- _YOUR INSTRUCTIONS_: Every entry below should be returned exactly as it appears, with pictures left out.

- _EXTRACTED ENTRIES_:
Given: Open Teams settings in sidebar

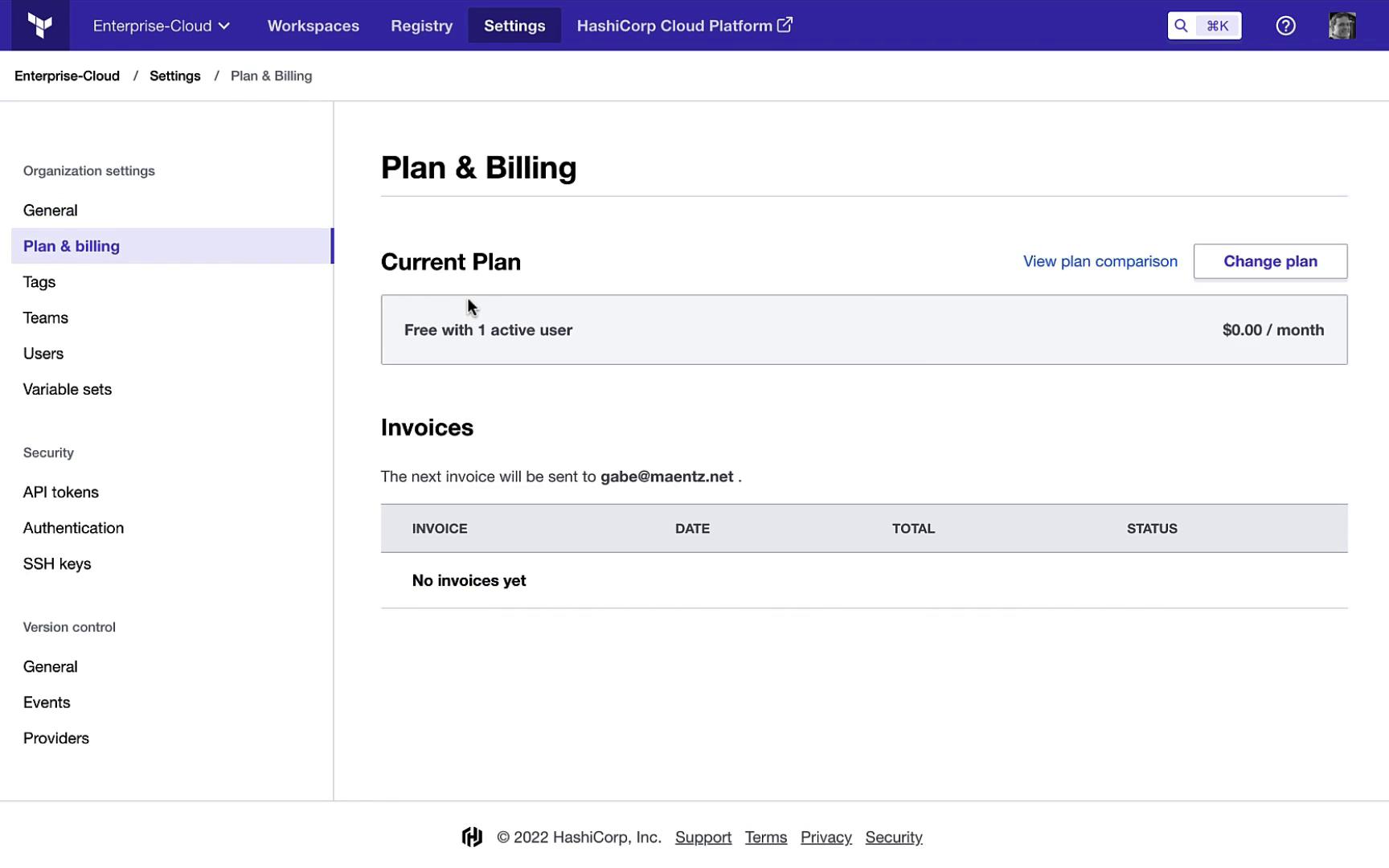Looking at the screenshot, I should pyautogui.click(x=46, y=317).
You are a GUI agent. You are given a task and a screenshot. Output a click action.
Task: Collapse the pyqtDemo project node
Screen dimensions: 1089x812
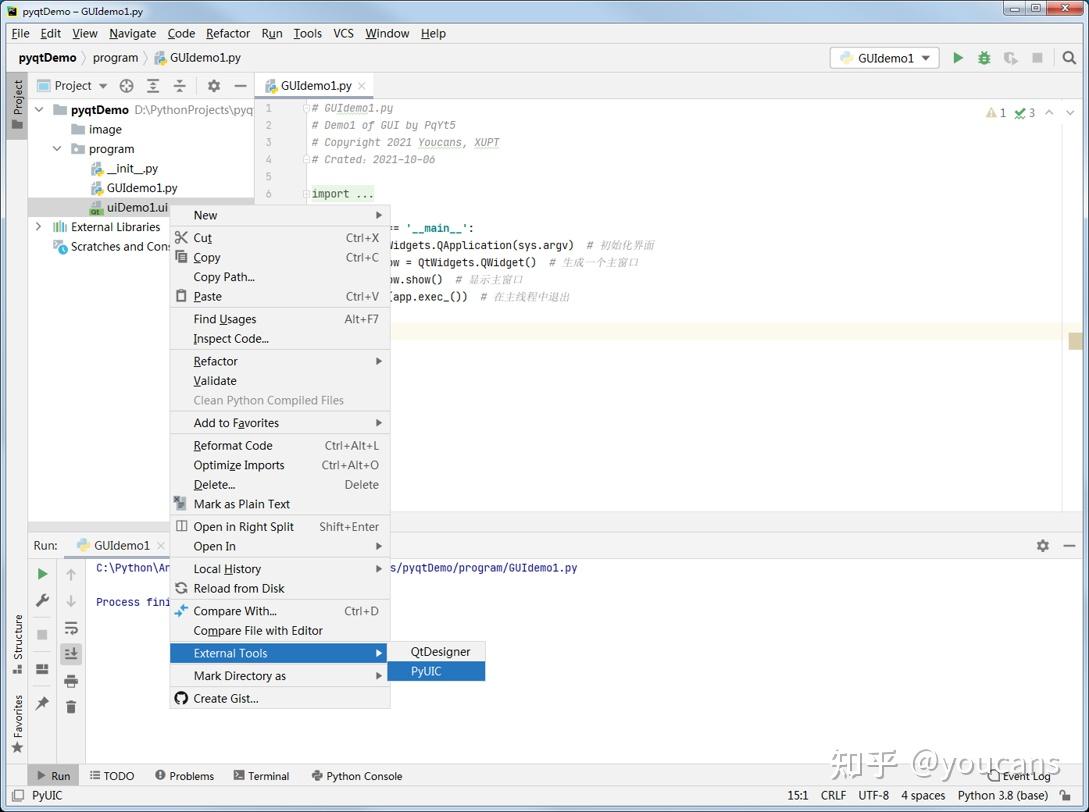[x=39, y=109]
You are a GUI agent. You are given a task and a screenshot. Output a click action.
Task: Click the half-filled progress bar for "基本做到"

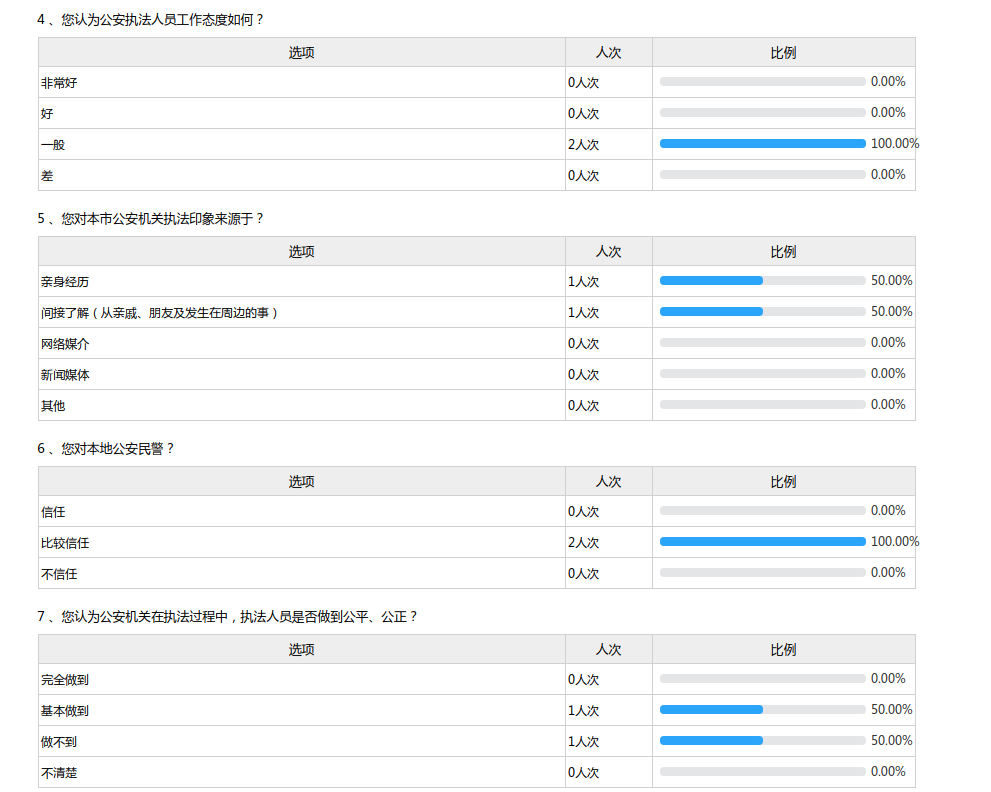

- _ANSWER SECTION_:
Given: Open Teams settings in sidebar

Looking at the screenshot, I should pyautogui.click(x=46, y=317).
You are a GUI agent. You are given a task and a screenshot. Output a click action.
Task: Collapse the pyqtDemo project node
Screen dimensions: 1089x812
[x=39, y=109]
You are a GUI agent. You are given a task and a screenshot. Output a click action.
Task: Click the half-filled progress bar for "基本做到"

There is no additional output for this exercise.